CMS has issued a slew of guidance over the past year to help states prepare for the end of the PHE and minimize churn, another word for when people lose coverage. Some of this guidance has included ways to work with managed care plans, which deliver benefits to more than 70% of Medicaid enrollees, to obtain up-to-date beneficiary contact information, and methods of conducting outreach and providing support to enrollees during the redetermination process.
However, the end of the PHE and the Medicaid redetermination process will largely be a state-by-state story. Georgetown University’s Center for Children and Families has been tracking how states are preparing for the unwinding process. Unsurprisingly, there is considerable variation between states’ plans, outreach efforts, and the types of information accessible to people looking to renew their coverage. For example, less than half of all states have a publicly available plan for how the redetermination process will occur. While CMS has encouraged states to develop plans, they are not required to submit their plans to CMS and there is no public reporting requirement.
Who Will Be Hurt Most?
If you dig into the HHS report, you will see that the disenrollment cliff will likely be a disaster for health equity — as if the inequities of the pandemic itself weren’t enough. A majority of those projected to lose coverage are non-white and/or Latinx, making up 52% of those losing coverage because of changes in eligibility and 61% among those losing coverage because of administrative burdens. Only 17% of white non-Latinx are projected to be disenrolled inappropriately, compared to 40% of Black non-Latinx, 51% of Asian American, Native Hawaiian, and Pacific Islander, and 64% of Latinx people — a very grim picture. This represents a disproportionate burden of coverage loss, when still eligible, among those already bearing inequitable burdens of the pandemic and systemic racism more generally.

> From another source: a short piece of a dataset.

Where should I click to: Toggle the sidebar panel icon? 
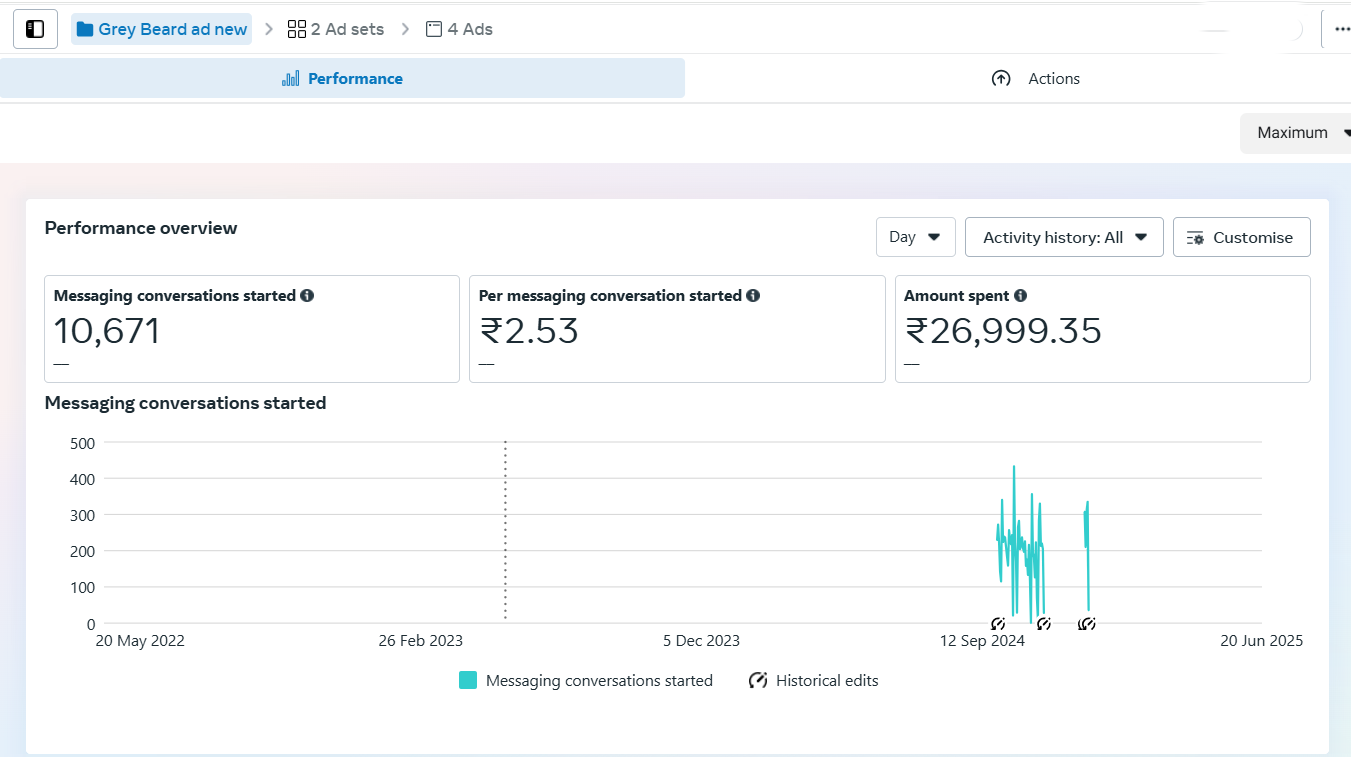pos(35,29)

Another key population at risk are seniors and people with disabilities who have Medicaid coverage, or those who aren’t part of the Modified Adjusted Gross Income (MAGI) population. Under the Affordable Care Act, states are required to redetermine eligibility at renewal using available data. This process, known as ex parte renewal, prevents enrollees from having to respond to, and potentially missing, onerous re-enrollment notifications and forms. Despite federal requirements, not all states attempt to conduct ex parte renewals for seniors and people with disabilities who have Medicaid coverage, or those who aren’t qualifying based on income. Excluding these groups from the ex parte process has important health equity implications, leaving already vulnerable groups more exposed and at risk for having their coverage inappropriately terminated.
What Can Be Done?
There are ways to mitigate some of this coverage loss and ensure people have continued access to care. HHS recently released a proposed rule that would simplify the application for Medicaid by shifting more of the burden of the application and renewal processes onto the government as opposed to those trying to enroll or renew their coverage. We could also change the rules to allow states to use more data, like information collected to verify eligibility for the Supplemental Nutrition Assistance Program (SNAP), in making renewal decisions, rather than relying so much on income. The Biden administration also made significant investments into navigator organizations, which can help those who are no longer eligible for Medicaid transition to marketplace coverage. Furthermore, states should use this as an opportunity to determine the most effective ways to reach Medicaid enrollees by partnering with researchers to test different communication methods surrounding renewals and redeterminations.
As the federal government and state Medicaid agencies continue to prepare for the end of the PHE, it is critical that they consider who these burdensome processes will affect the most and how to improve them to prevent people from falling through the cracks. More sick Americans without access to care is the last thing we need.